PASSAGE GIVEN:
__________
English

David North denounces Iraq war at Dublin debate

The Philosophical Society of Trinity College in Dublin, Ireland held its annual debate on American foreign policy on the evening of October 14. The proposition debated before an audience of more than 200 people was: “This House Believes that America is Still the World’s Peacekeeper.”

World Socialist Web Site Chairman David North, invited by the Philosophical Society to participate in the debate, spoke in opposition to the proposition. Other speakers opposing the resolution included Irish Senator David Norris, Chris Marsden, national secretary of the Socialist Equality Party in Britain, and Leonard Doyle, the foreign editor of the Independent newspaper in Britain.

Speakers in support of the resolution included John Micktlethwait, the United States editor of the London Economist, Richard Aldous, a historian and international relations specialist at University College in Dublin, and Paul MacDonald of the Open Republic Institution. Following the speeches, the debate audience voted overwhelmingly to reject the resolution.

We reprint below the speech delivered by David North.

David North speaks at Trinity College in Dublin, Ireland on October 14, 2004

First of all, I would like to thank the Philosophical Society for inviting me to participate in this debate on the foreign policy of the United States. I welcome this opportunity to speak on behalf of those many millions of Americans who are irreconcilably opposed to the occupation of Iraq, loathe the Bush administration and everything it stands for, and are deeply ashamed of what has been done and is being done by the US government in the name of the American people.

An unbridgeable moral chasm divides the political establishment, intoxicated with delusions of imperialist grandeur, from the millions of working class people who hate war, want no part of an American empire, do not want to kill or conquer anyone, have no financial interests in the oil fields of the Middle East and Central Asia, and believe in their hearts the words of Lincoln—that it is right that makes might, and not the other way round.
__________
WHAT NEEDS TO BE DONE: Reproduce the article above on David North's speech at the Dublin debate in full, word for word.

MATERIAL SHOWN:
__________
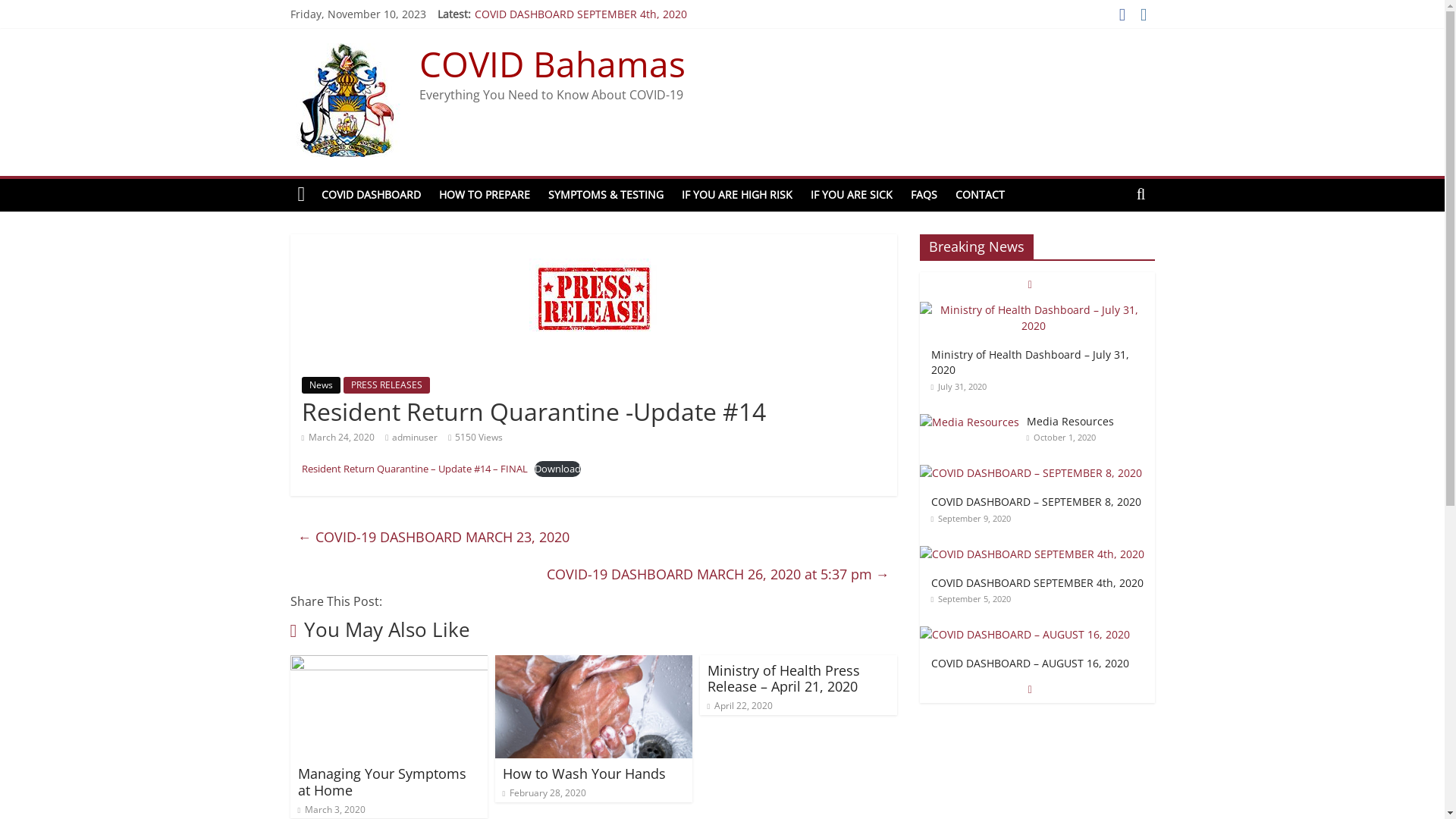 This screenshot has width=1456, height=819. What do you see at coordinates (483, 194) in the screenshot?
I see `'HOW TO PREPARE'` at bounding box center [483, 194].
__________
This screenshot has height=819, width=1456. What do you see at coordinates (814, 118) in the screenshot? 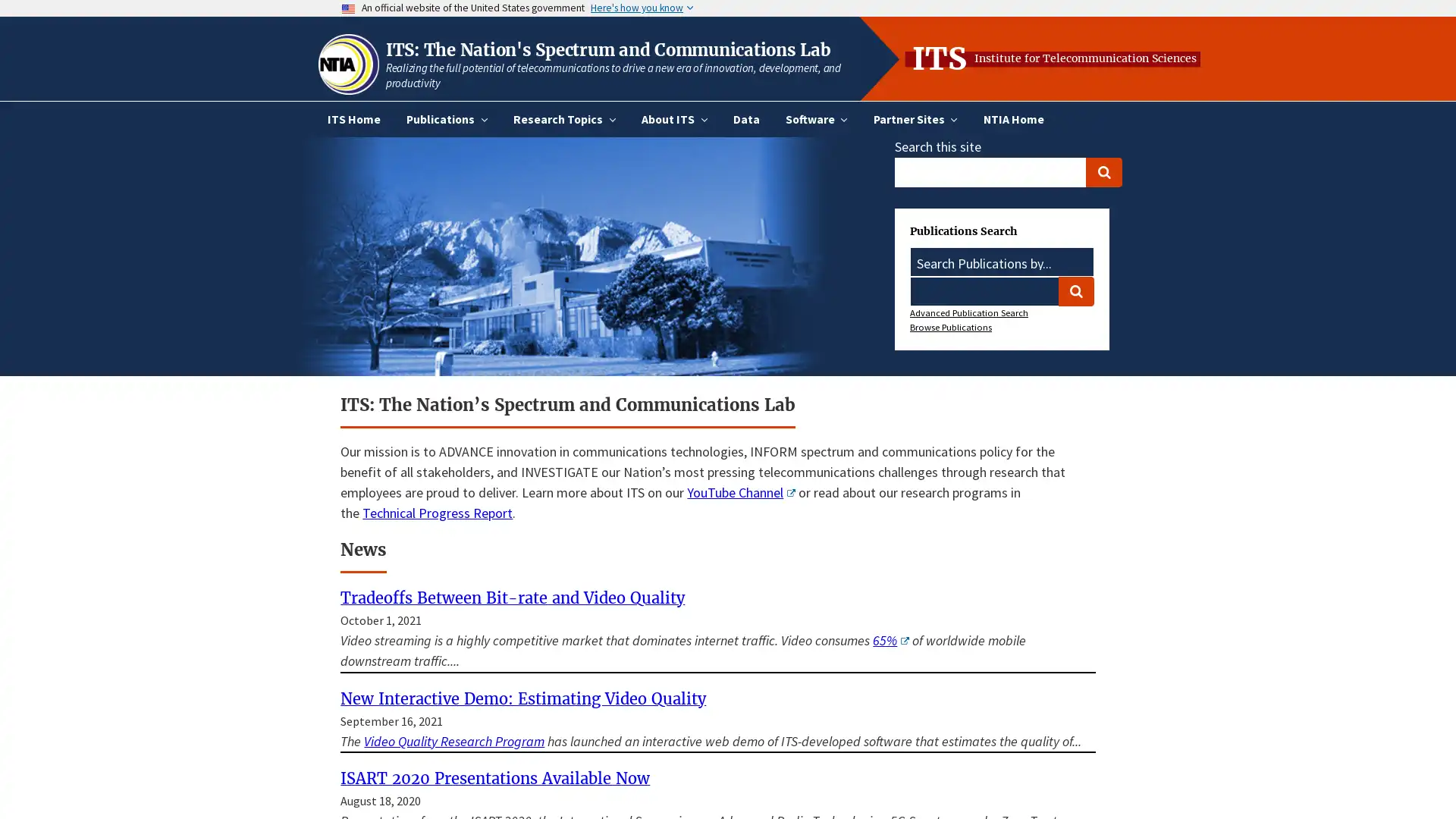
__________
RESULT:
English

David North denounces Iraq war at Dublin debate

The Philosophical Society of Trinity College in Dublin, Ireland held its annual debate on American foreign policy on the evening of October 14. The proposition debated before an audience of more than 200 people was: “This House Believes that America is Still the World’s Peacekeeper.”

World Socialist Web Site Chairman David North, invited by the Philosophical Society to participate in the debate, spoke in opposition to the proposition. Other speakers opposing the resolution included Irish Senator David Norris, Chris Marsden, national secretary of the Socialist Equality Party in Britain, and Leonard Doyle, the foreign editor of the Independent newspaper in Britain.

Speakers in support of the resolution included John Micktlethwait, the United States editor of the London Economist, Richard Aldous, a historian and international relations specialist at University College in Dublin, and Paul MacDonald of the Open Republic Institution. Following the speeches, the debate audience voted overwhelmingly to reject the resolution.

We reprint below the speech delivered by David North.

David North speaks at Trinity College in Dublin, Ireland on October 14, 2004

First of all, I would like to thank the Philosophical Society for inviting me to participate in this debate on the foreign policy of the United States. I welcome this opportunity to speak on behalf of those many millions of Americans who are irreconcilably opposed to the occupation of Iraq, loathe the Bush administration and everything it stands for, and are deeply ashamed of what has been done and is being done by the US government in the name of the American people.

An unbridgeable moral chasm divides the political establishment, intoxicated with delusions of imperialist grandeur, from the millions of working class people who hate war, want no part of an American empire, do not want to kill or conquer anyone, have no financial interests in the oil fields of the Middle East and Central Asia, and believe in their hearts the words of Lincoln—that it is right that makes might, and not the other way round.